Exposure to aflatoxin B1 in utero is associated with DNA methylation in white blood cells of infants in The Gambia
MetadataShow full item record
Hernandez-Vargas, H., Castelino, J., Silver, M.J., Dominguez-Salas, P., Cros, M.-P., Durand, G., Calvez-Kelm, F. Le, Prentice, A.M., Wild, C.P., Moore, S.E., Hennig, B.J., Herceg, Z., Yun Yun Gong and Routledge, M.N. 2015. Exposure to aflatoxin B1 in utero is associated with DNA methylation in white blood cells of infants in The Gambia. International Journal of Epidemiology 44(4): 1238-1248.

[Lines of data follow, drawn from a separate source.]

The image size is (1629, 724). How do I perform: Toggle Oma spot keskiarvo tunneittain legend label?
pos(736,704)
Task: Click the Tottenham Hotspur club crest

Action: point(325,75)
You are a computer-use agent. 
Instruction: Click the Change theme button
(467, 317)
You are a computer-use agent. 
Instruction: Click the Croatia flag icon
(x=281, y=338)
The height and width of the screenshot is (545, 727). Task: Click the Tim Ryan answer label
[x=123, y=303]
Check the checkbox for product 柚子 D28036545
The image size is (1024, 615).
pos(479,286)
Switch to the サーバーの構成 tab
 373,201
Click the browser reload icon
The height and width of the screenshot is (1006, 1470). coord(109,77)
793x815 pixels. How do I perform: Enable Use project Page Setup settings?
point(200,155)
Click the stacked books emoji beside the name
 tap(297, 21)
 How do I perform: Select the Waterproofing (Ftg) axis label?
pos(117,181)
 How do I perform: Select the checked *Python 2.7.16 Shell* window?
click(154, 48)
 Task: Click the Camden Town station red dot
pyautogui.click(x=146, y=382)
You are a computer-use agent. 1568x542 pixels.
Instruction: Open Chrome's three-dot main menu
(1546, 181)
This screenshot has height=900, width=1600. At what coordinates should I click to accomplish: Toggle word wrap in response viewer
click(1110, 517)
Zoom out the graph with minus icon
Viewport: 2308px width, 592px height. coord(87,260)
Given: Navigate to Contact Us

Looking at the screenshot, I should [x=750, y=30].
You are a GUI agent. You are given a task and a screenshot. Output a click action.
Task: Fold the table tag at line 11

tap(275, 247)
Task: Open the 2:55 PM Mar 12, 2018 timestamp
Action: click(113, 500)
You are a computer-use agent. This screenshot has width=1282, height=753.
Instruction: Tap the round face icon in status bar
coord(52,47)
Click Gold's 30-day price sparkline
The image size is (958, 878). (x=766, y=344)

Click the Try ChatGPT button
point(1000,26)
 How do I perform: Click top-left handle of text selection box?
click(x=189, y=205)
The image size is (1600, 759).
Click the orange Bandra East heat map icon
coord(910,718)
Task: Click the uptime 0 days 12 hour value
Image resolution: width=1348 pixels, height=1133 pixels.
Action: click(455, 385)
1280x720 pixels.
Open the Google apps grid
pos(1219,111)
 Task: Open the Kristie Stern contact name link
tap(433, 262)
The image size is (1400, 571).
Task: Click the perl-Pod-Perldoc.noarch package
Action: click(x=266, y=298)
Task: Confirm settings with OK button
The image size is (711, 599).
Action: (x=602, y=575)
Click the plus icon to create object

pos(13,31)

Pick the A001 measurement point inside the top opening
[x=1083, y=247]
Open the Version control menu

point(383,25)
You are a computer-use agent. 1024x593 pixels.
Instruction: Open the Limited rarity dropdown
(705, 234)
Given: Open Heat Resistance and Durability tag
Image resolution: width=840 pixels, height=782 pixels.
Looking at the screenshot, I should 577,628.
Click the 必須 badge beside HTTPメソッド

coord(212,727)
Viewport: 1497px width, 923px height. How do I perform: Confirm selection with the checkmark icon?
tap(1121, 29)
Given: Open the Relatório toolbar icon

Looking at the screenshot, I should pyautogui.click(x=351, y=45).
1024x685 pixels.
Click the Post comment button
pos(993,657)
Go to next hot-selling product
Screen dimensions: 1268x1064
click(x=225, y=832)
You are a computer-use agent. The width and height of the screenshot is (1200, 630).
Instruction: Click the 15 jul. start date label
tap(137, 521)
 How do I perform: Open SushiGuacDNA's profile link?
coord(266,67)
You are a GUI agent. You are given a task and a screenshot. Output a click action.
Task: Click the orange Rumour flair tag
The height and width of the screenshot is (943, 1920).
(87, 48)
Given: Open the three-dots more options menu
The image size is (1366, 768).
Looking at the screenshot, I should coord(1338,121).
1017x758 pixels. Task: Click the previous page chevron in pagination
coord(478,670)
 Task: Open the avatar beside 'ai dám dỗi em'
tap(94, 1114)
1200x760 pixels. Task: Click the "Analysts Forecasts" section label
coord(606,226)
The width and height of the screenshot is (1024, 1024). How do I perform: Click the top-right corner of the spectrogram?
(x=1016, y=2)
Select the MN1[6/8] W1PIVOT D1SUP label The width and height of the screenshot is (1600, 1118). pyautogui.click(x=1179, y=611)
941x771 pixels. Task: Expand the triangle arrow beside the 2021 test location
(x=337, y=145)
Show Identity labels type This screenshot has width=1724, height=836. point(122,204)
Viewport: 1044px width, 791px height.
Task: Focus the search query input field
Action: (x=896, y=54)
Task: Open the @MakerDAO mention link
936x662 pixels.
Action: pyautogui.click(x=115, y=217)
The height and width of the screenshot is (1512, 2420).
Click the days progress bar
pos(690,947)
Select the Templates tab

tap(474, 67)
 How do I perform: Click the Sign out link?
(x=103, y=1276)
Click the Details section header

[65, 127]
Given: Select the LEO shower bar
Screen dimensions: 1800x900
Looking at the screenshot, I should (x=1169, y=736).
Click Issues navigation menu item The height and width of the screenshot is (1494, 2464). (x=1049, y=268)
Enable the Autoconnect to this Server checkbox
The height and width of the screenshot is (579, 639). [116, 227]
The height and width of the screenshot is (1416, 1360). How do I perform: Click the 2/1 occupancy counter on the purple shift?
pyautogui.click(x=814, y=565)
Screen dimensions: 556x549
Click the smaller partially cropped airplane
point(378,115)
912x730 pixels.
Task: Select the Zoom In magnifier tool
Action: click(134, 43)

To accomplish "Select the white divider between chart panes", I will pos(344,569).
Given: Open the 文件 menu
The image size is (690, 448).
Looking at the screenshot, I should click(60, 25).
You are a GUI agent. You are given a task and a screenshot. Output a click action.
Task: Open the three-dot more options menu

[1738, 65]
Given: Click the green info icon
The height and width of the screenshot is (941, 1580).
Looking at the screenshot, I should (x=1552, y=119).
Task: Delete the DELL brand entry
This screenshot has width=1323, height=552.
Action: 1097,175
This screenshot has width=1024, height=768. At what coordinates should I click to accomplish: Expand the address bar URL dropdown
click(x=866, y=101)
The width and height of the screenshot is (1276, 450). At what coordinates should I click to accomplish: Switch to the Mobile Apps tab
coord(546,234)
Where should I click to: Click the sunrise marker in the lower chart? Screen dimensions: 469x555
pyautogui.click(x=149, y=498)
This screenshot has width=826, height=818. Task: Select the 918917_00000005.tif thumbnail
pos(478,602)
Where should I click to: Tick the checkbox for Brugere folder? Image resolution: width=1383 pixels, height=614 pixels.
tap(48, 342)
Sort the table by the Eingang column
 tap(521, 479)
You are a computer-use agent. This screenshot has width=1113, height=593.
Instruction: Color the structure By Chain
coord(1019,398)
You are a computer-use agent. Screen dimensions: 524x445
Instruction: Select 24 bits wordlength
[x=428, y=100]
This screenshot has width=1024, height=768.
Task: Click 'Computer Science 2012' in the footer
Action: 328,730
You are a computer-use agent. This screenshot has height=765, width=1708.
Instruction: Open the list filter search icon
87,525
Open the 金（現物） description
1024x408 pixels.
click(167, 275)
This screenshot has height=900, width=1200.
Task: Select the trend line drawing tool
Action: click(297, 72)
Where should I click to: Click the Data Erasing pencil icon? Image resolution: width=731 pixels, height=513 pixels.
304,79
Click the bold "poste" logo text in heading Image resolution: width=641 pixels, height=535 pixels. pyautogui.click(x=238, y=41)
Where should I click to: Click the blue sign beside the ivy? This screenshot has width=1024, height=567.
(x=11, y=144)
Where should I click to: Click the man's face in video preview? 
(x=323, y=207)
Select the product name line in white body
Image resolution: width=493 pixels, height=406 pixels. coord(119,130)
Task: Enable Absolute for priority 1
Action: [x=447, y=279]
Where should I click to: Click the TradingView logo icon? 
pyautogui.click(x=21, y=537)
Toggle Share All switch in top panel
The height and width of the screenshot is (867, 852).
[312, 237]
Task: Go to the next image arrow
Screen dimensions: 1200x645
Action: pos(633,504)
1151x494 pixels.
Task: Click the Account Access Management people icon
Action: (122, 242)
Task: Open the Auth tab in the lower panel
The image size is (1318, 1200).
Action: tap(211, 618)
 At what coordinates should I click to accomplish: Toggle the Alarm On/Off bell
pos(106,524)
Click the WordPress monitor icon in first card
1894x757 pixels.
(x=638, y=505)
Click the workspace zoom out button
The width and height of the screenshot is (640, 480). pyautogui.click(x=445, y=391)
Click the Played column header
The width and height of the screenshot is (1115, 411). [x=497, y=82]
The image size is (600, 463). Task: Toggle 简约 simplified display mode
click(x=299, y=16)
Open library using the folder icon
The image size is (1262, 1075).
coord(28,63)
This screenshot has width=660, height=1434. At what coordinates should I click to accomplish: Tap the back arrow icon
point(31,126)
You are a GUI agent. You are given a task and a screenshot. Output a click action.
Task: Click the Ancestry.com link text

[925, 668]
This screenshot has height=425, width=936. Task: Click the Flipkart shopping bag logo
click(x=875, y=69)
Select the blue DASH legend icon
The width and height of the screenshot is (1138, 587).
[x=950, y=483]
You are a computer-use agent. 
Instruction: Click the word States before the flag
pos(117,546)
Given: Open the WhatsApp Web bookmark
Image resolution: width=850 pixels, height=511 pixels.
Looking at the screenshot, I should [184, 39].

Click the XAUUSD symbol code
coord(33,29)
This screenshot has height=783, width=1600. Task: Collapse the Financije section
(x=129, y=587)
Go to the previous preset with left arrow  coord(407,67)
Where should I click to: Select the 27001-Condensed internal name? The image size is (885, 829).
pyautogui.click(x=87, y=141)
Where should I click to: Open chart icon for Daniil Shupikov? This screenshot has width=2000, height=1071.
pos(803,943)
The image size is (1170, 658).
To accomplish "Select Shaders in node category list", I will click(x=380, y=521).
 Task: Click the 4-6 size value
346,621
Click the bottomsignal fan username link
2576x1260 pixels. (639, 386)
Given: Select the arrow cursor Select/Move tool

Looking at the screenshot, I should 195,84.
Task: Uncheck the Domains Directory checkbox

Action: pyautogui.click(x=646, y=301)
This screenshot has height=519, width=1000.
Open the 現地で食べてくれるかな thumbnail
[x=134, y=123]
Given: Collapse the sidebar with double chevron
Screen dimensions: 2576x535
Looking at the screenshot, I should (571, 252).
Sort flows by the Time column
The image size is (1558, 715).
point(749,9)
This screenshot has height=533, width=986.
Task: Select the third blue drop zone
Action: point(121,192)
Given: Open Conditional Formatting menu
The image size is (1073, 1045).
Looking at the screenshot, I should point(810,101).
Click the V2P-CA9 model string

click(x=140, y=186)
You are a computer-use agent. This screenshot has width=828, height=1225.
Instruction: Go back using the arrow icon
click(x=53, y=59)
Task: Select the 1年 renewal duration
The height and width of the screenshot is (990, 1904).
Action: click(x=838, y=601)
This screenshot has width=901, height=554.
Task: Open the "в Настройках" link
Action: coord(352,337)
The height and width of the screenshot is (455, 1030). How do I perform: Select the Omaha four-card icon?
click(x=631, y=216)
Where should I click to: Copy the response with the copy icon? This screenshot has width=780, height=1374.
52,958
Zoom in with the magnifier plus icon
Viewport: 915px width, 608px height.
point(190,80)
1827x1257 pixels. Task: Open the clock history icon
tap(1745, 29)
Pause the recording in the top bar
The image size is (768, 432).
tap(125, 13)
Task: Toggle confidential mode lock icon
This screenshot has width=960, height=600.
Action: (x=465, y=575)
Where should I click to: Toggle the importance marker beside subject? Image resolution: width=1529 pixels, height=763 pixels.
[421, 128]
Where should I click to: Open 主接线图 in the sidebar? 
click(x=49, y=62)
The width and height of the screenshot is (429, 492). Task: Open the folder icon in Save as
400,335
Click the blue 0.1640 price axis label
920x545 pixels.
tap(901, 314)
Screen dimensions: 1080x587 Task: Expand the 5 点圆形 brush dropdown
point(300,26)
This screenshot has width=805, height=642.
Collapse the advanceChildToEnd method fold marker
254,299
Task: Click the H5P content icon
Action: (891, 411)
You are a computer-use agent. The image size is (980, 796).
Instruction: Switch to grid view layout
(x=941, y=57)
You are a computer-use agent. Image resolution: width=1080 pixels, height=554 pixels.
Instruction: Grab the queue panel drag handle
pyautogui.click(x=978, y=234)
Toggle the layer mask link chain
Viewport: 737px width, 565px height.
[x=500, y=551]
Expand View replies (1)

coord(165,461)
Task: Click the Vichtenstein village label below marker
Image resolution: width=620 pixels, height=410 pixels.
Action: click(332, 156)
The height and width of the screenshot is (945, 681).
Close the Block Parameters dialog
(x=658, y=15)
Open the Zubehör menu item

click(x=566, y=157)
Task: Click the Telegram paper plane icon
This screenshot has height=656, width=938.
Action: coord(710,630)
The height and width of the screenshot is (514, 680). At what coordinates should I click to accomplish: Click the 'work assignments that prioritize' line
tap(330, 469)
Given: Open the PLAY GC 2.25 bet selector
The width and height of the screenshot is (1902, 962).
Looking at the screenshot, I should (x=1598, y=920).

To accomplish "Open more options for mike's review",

Permanent link to cite or share this item: http://hdl.handle.net/10568/65379
Background: Exposure to environmental toxins during embryonic development may lead to epigenetic changes that influence disease risk in later life. Aflatoxin is a contaminant of staple foods in sub-Saharan Africa, is a known human liver carcinogen and has been associated with stunting in infants. Methods: We have measured aflatoxin exposure in 115 pregnant women in The Gambia and examined the DNA methylation status of white blood cells from their infants at 2–8 months old (mean 3.6 ± 0.9). Aflatoxin exposure in women was assessed using an ELISA method to measure aflatoxin albumin (AF-alb) adducts in plasma taken at 1–16 weeks of pregnancy. Genome-wide DNA methylation of infant white blood cells was measured using the Illumina Infinium HumanMethylation450beadchip. Results: AF-alb levels ranged from 3.9 to 458.4 pg/mg albumin. We found that aflatoxin exposure in the mothers was associated to DNA methylation in their infants for 71 CpG sites (false discovery rate < 0.05), with an average effect size of 1.7% change in methylation. Aflatoxin-associated differential methylation was observed in growth factor genes such as FGF12 and IGF1, and immune-related genes such as CCL28, TLR2 and TGFBI. Moreover, one aflatoxin-associated methylation region (corresponding to the miR-4520b locus) was identified. Conclusions: This study shows that maternal exposure to aflatoxin during the early stages of pregnancy is associated with differential DNA methylation patterns of infants, including in genes related to growth and immune function. This reinforces the need for interventions to reduce aflatoxin exposure, especially during critical periods of fetal and infant development.